WHAT THE EXERCISE ASKS:
The answer must be an exact reprint of the lines from the one with "Given: Click the Adults price 150.00" through the final line of the data, with no pictures included.

RECORD SET:
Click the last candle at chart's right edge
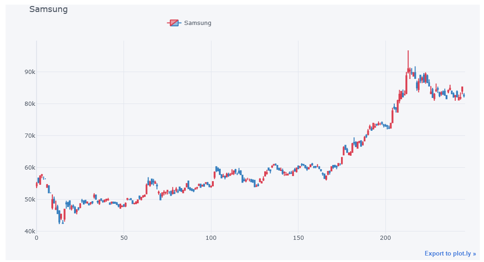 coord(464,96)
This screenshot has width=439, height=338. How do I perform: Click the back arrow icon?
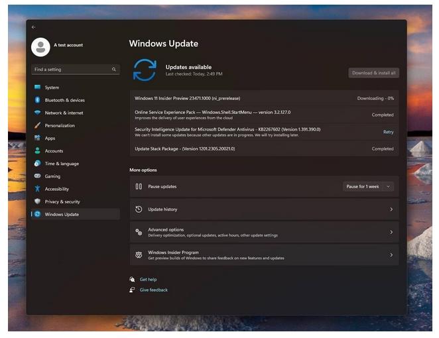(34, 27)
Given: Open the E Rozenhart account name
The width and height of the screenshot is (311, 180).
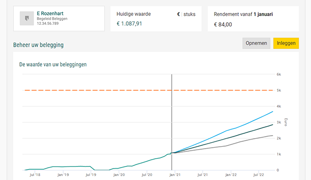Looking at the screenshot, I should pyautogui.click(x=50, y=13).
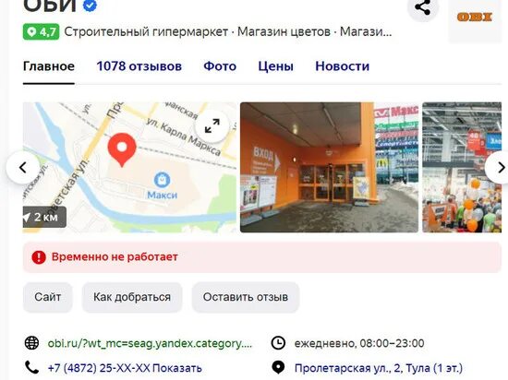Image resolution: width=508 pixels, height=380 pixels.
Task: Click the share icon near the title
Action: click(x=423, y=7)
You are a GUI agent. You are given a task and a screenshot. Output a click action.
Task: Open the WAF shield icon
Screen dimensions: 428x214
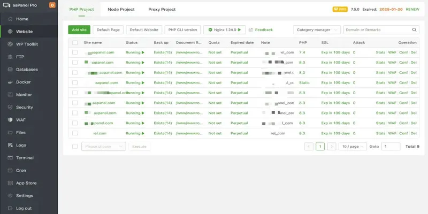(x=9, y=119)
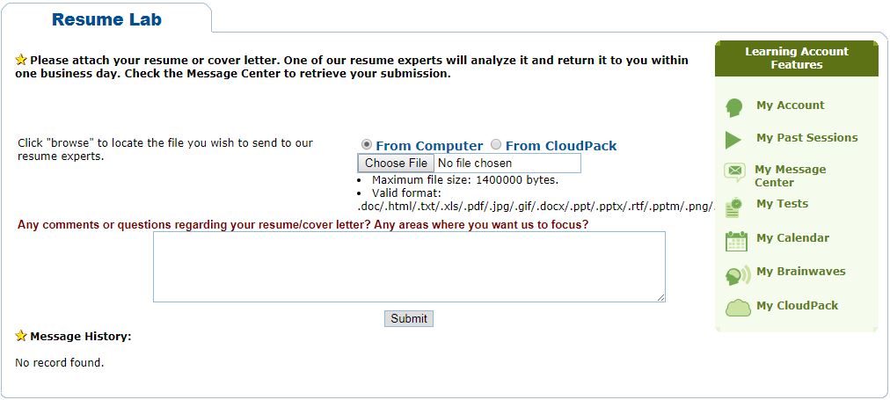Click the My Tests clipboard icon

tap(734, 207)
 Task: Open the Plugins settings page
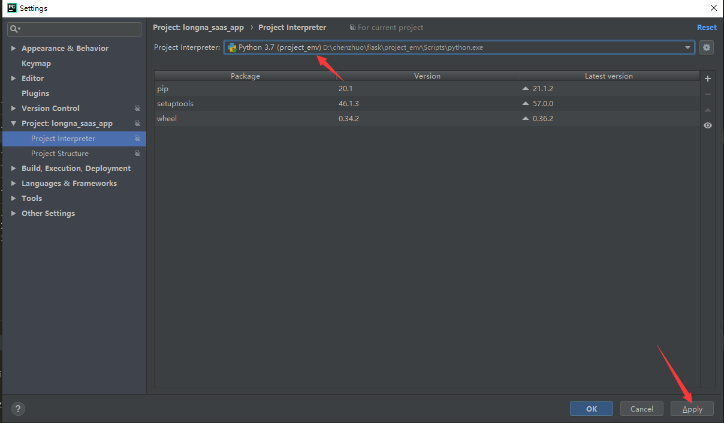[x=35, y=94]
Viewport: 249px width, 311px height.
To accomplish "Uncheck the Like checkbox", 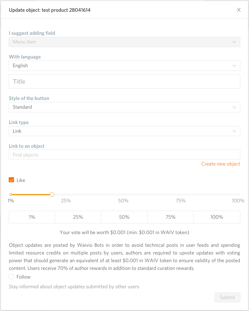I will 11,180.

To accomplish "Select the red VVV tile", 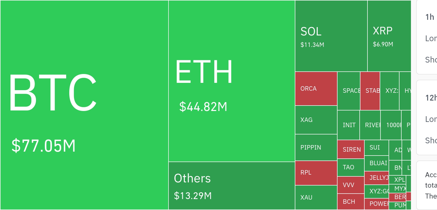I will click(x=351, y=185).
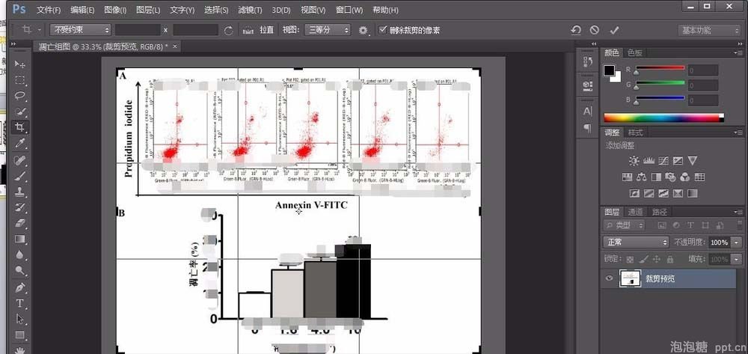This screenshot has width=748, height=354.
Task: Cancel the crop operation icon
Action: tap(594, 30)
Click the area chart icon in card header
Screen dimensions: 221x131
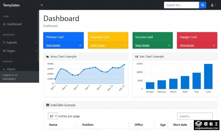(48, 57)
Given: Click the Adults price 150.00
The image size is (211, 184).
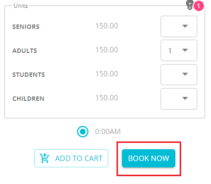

OUTPUT OF THE TASK:
Given: Click the Adults price 150.00
The image size is (211, 184).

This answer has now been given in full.